Wednesday, May 05, 2004

It Looks as if Game is up for Americans in Iraq: "There was no way that U.S. Marines could occupy Fallujah and destroy the local resistance forces without killing thousands of Iraqis, most of them civilians. There was no way that they could ever identify and capture the men who killed and mutilated the "contractors." Besieging the city was an emotional response that made no military or political sense, as they realized about three weeks too late.

""They" may be Paul Bremer's occupation regime in Baghdad, or it may be the micromanagers back in the Pentagon who persistently usurp command functions in Iraq; the inquest that will finally lay the blame for this fatal move will only happen after U.S. troops retreat from Iraq months or years from now.

"But in only one month they have inadvertently succeeded in reviving Iraqi pride and national identity on the basis of a shared anti-Americanism, and given the whole Arab and Muslim world nightly television lessons in how popular resistance can defeat U.S. power. Fallujah has become a no-go zone for American troops, and that is also the likely outcome of the parallel showdown in the holy city of Najaf between American troops and the militia of radical Shia cleric Muqtada al-Sadr. Making these deals does less damage to the U.S. position than plowing on with unwinnable confrontations, but the damage has already been very great. The whole Arab world is absorbing the lesson that U.S. military power has its limits -- at the same time as it seethes in fury and humiliation at the brutal abuse of Iraqi prisoners by U.S. and British forces."

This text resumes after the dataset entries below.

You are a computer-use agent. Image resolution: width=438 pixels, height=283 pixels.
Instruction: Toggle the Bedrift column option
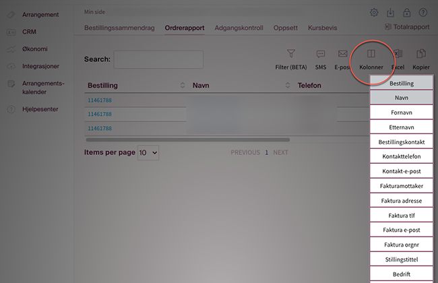point(402,274)
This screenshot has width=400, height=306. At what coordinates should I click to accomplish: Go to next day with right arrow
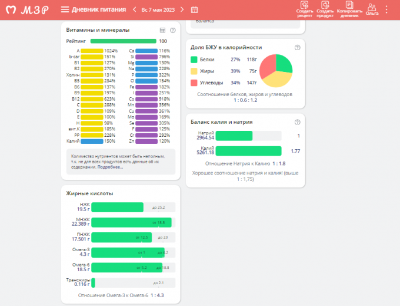pyautogui.click(x=182, y=10)
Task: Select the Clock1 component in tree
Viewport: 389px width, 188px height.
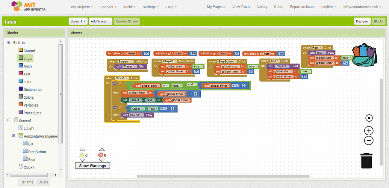Action: pos(29,167)
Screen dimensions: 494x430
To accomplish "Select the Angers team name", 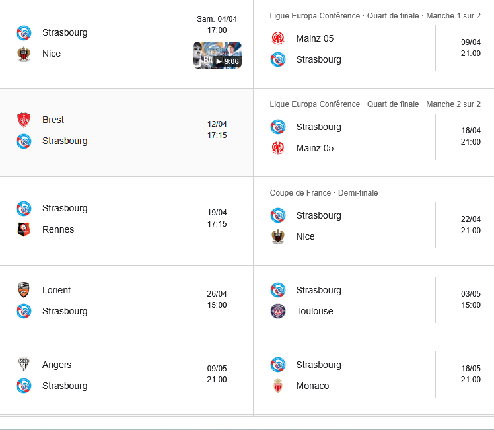I will 57,365.
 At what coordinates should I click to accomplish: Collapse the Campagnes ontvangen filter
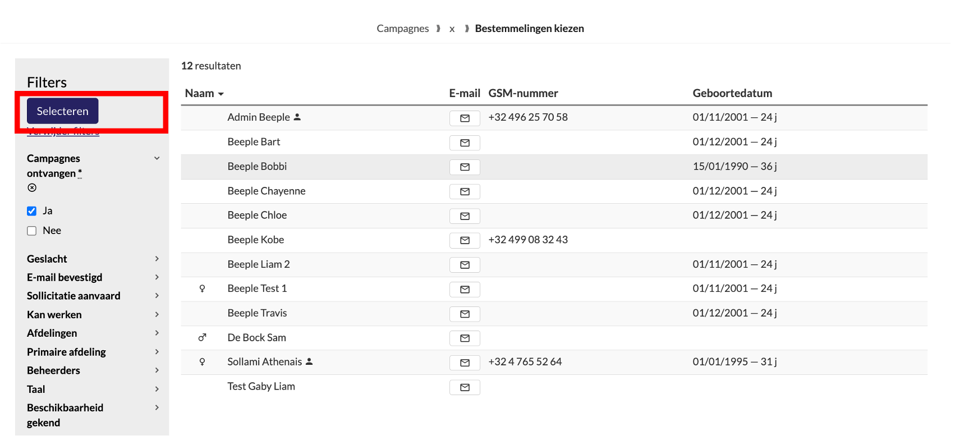(x=157, y=158)
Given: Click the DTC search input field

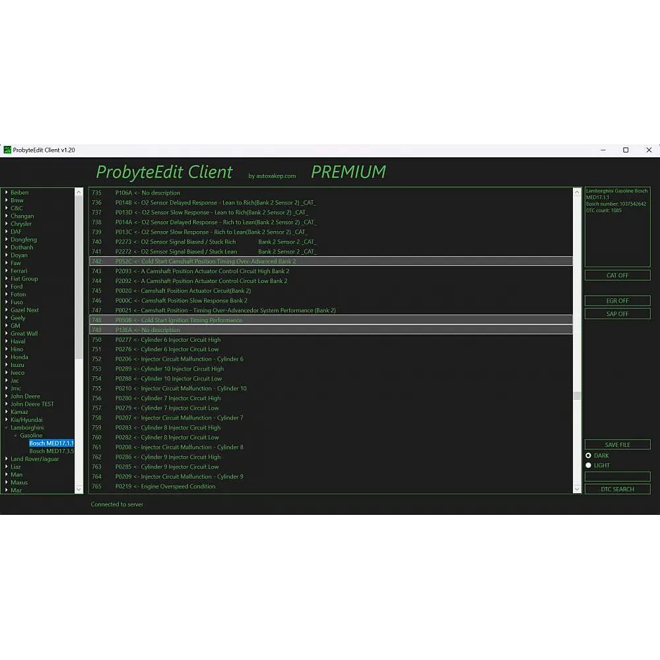Looking at the screenshot, I should click(x=617, y=477).
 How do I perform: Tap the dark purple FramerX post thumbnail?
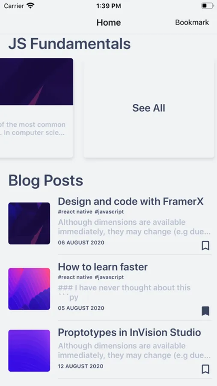pyautogui.click(x=29, y=223)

"One picture says it all: A 21-year-old female American soldier grinning cockily at the camera, a cigarette dangling from her mouth, as she points in mockery at a naked male Iraqi prisoner who is being forced to masturbate by his captors. You could not come up with an image better calculated to enrage and alienate Muslim opinion if you hired all the ad agencies in the world.

"So the entire U.S. neoconservative adventure in the Middle East, never very plausible, is now doomed, though it will drag on in a broken-backed way for some time to come. Even the option of handing Iraq over to the United Nations and replacing American troops there with Muslim troops under U.N. command, still viable a month ago, will soon be foreclosed unless U.N. officials take a firmer stand against the occupation regime. It is going to get very messy."